Livre pour apprendre la photo : par où commencer ?
J’ai acheté mon premier livre de photo en 2014. « Comprendre l’exposition » de Bryan Peterson. Je l’ai lu en trois jours, en prenant des notes dans les marges comme un étudiant avant ses partiels. Et puis je suis sorti photographier. Mes images étaient toujours moyennes. Mais cette fois, je savais pourquoi elles étaient moyennes. Ça change tout.
Le problème avec la photo, c’est que les réglages techniques s’apprennent vite sur YouTube. L’ouverture, la vitesse, les ISO – en une heure c’est bouclé. Ce qui prend du temps, c’est de comprendre comment ces réglages interagissent avec la lumière, le sujet, l’émotion qu’on veut transmettre. Et ça, les tutos de 10 minutes ne l’expliquent pas. Un bon livre, si.
Voici une sélection de livres testés et relus, classés par objectif. Pas un top 10 générique, mais un vrai parcours de lecture selon ce dont vous avez besoin maintenant.

Ce que les livres photo apportent que le web n’apporte pas
Un article de blog traite un sujet isolé.

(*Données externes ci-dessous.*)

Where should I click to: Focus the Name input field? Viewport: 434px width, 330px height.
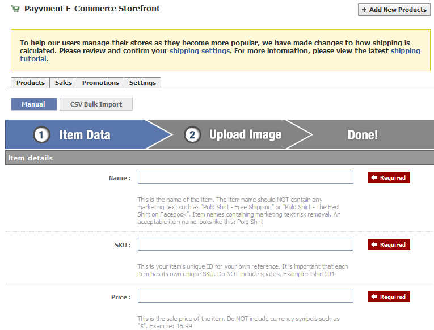tap(245, 177)
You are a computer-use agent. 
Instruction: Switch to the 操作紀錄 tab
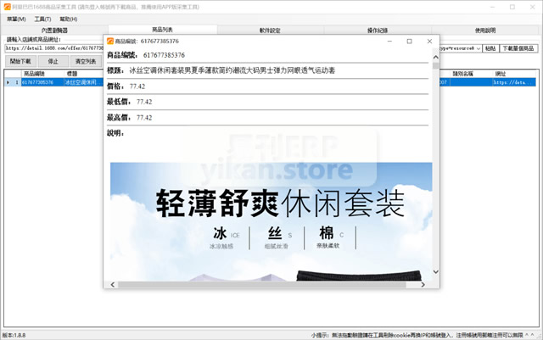pos(379,30)
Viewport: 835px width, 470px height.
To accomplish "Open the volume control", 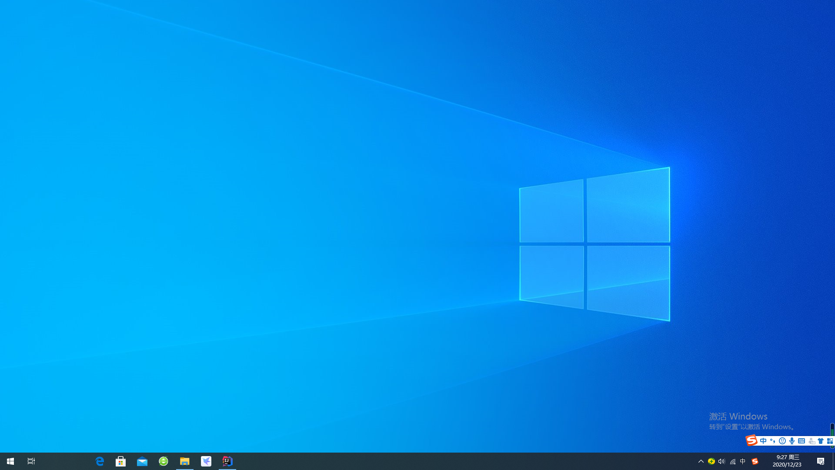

Un livre construit une progression sur 200 pages. La différence se voit au bout de quelques semaines : le lecteur de blog accumule des astuces éparses, le lecteur de livre développe une compréhension globale de son appareil et de son regard.
Il y a aussi la question de la concentration. Quand vous ouvrez un livre, pas de notification, pas de vidéo suivante en autoplay, pas de commentaires à scroller. Juste vous, les pages et votre appareil à côté. Les exercices proposés par des auteurs comme Nicolas Croce ou Anne-Laure Jacquart sont pensés pour être faits dans l’ordre, chaque chapitre s’appuyant sur le précédent. Sauter des étapes, c’est comme apprendre le piano en commençant par un morceau de Chopin.
Et le prix reste modeste : entre 13 et 30 euros selon le format. Moins cher qu’un filtre UV pour objectif.
Les erreurs que font les débutants en choisissant leur livre photo
Première erreur : acheter un livre trop avancé. « L’art de l’exposition » de Michael Freeman est excellent. Mais si vous ne savez pas encore ce qu’est la profondeur de champ, vous allez décrocher au chapitre 2. Commencez par les bases, progressez ensuite.
Deuxième erreur : collectionner les livres sans pratiquer. Trois ouvrages lus et appliqués valent mieux que dix survolés. Un bon livre de photo n’est pas un roman qu’on dévore au lit. C’est un guide de terrain qu’on emporte avec soi, qu’on corne, qu’on annote.
Troisième erreur : ne lire que de la technique. La composition, la lumière et le regard créatif comptent autant que la maîtrise du triangle d’exposition. Un photographe qui connaît tous ses réglages mais ne sait pas cadrer produira des images techniquement correctes et visuellement vides.
Livres pour développer son regard et sa créativité
On commence par la vision, pas par la technique. Pourquoi ? Parce que savoir ce qu’on veut photographier guide tous les choix techniques qui suivent. L’ouverture à f/1.8 n’a de sens que si vous savez pourquoi vous voulez isoler votre sujet du fond.
« L’âme du photographe » de David Duchemin
David Duchemin a photographié sur cinq continents. Son livre ne contient quasiment aucun réglage technique. Il pose des questions : pourquoi prenez-vous cette photo ? Qu’est-ce que vous voulez montrer que personne d’autre ne voit ? Comment développer un regard personnel plutôt que de reproduire ce que tout le monde fait sur Instagram ?
Si le sujet te parle, Comment réussir vos photos mérite aussi le coup d’oeil.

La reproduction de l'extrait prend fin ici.